# Exercise goal
Go through the listing below and show each line that has the word "Given".

# Data to use
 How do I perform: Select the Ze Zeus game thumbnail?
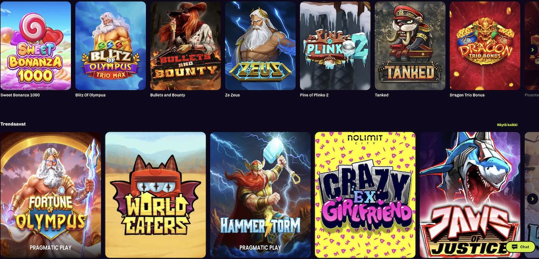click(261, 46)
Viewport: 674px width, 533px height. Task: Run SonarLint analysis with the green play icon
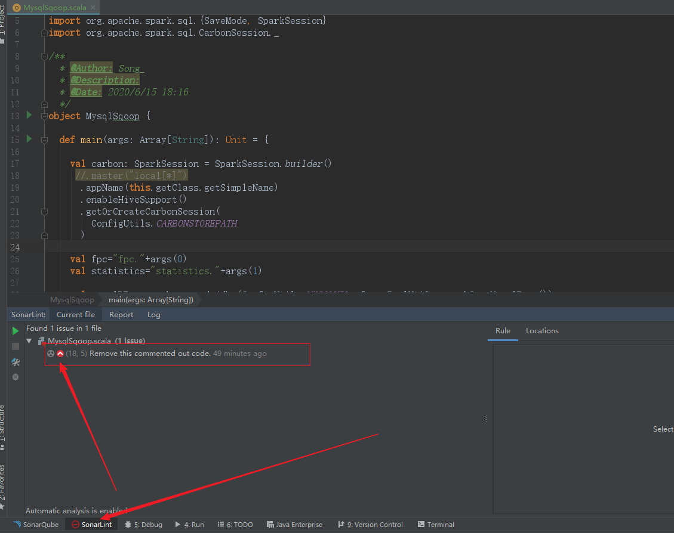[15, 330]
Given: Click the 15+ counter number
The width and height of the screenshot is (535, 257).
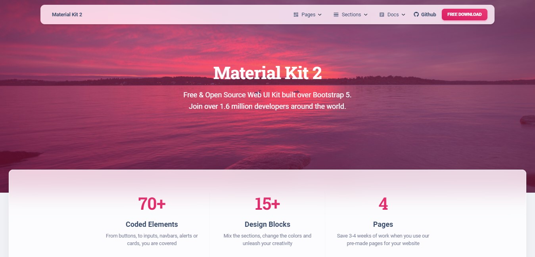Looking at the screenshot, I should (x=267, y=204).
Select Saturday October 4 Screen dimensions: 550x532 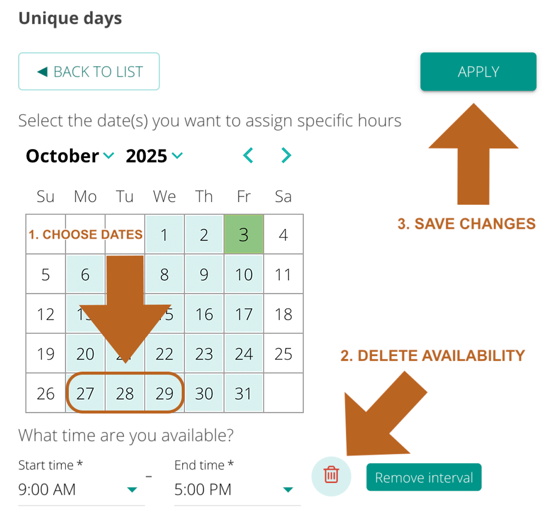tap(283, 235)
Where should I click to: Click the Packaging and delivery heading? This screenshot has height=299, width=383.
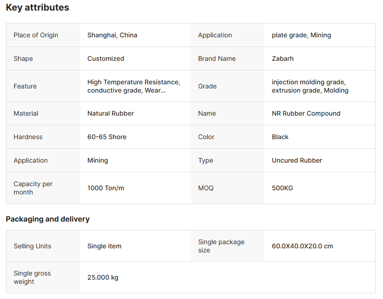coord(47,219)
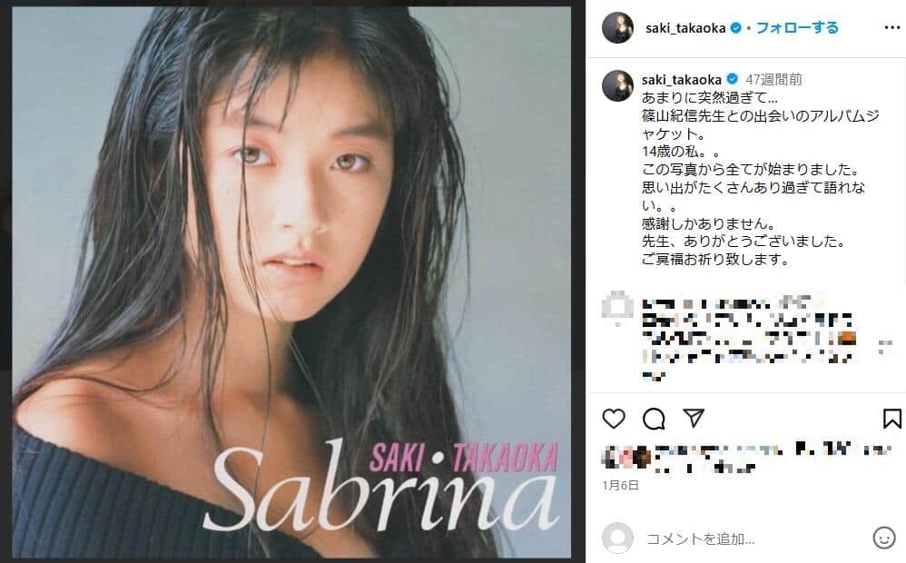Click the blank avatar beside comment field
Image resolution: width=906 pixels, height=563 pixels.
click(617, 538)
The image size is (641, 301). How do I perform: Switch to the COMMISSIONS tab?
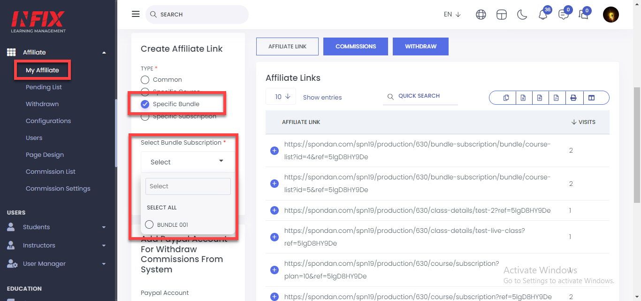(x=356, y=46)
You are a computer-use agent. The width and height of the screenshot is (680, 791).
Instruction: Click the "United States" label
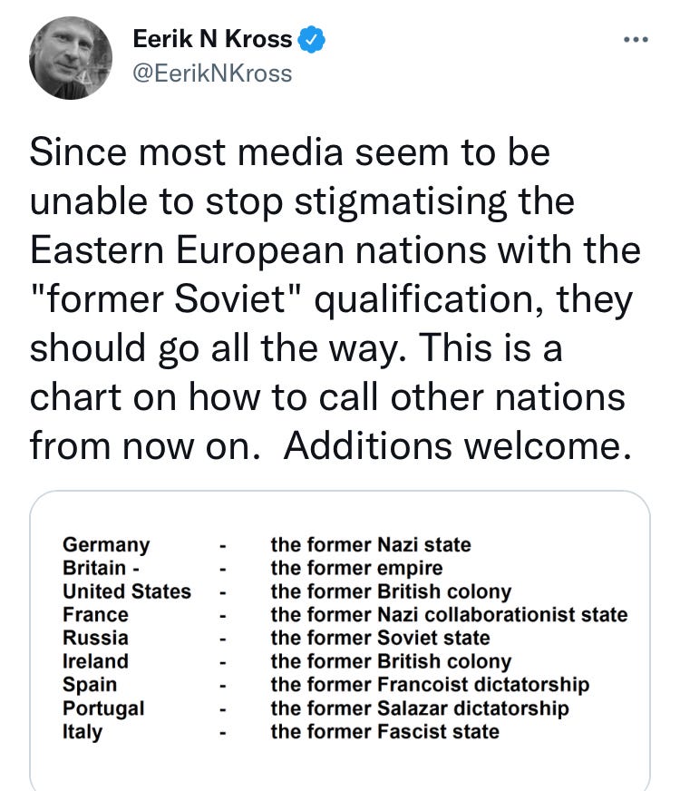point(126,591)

* * *

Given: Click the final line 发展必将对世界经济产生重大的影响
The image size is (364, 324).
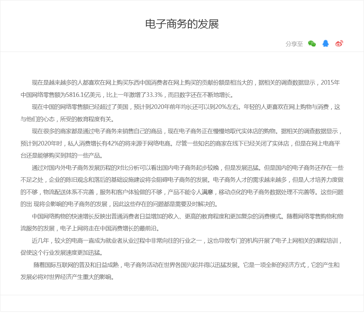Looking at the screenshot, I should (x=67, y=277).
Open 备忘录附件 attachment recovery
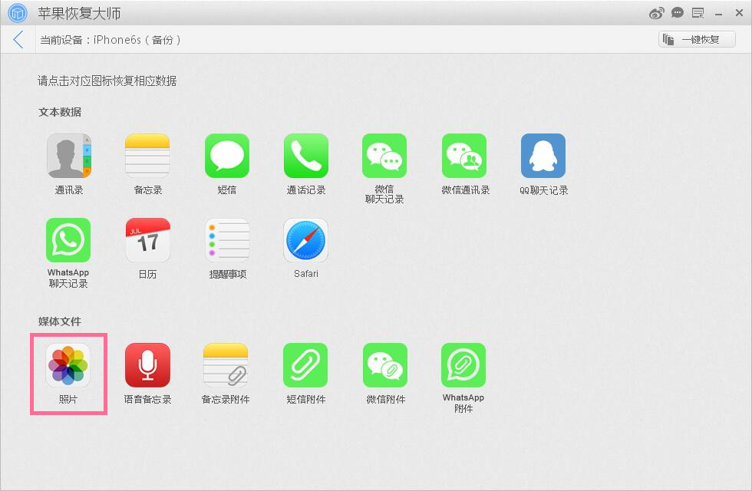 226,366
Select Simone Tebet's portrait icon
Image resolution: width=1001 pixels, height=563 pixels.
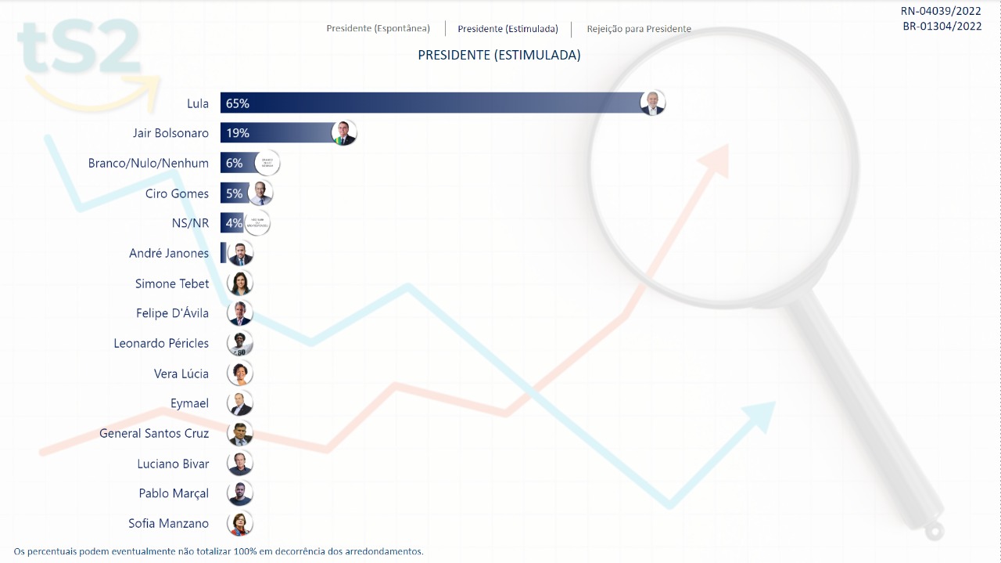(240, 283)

# Response
Given: Click the 15+ counter number
Given: Click the final line 发展必将对世界经济产生重大的影响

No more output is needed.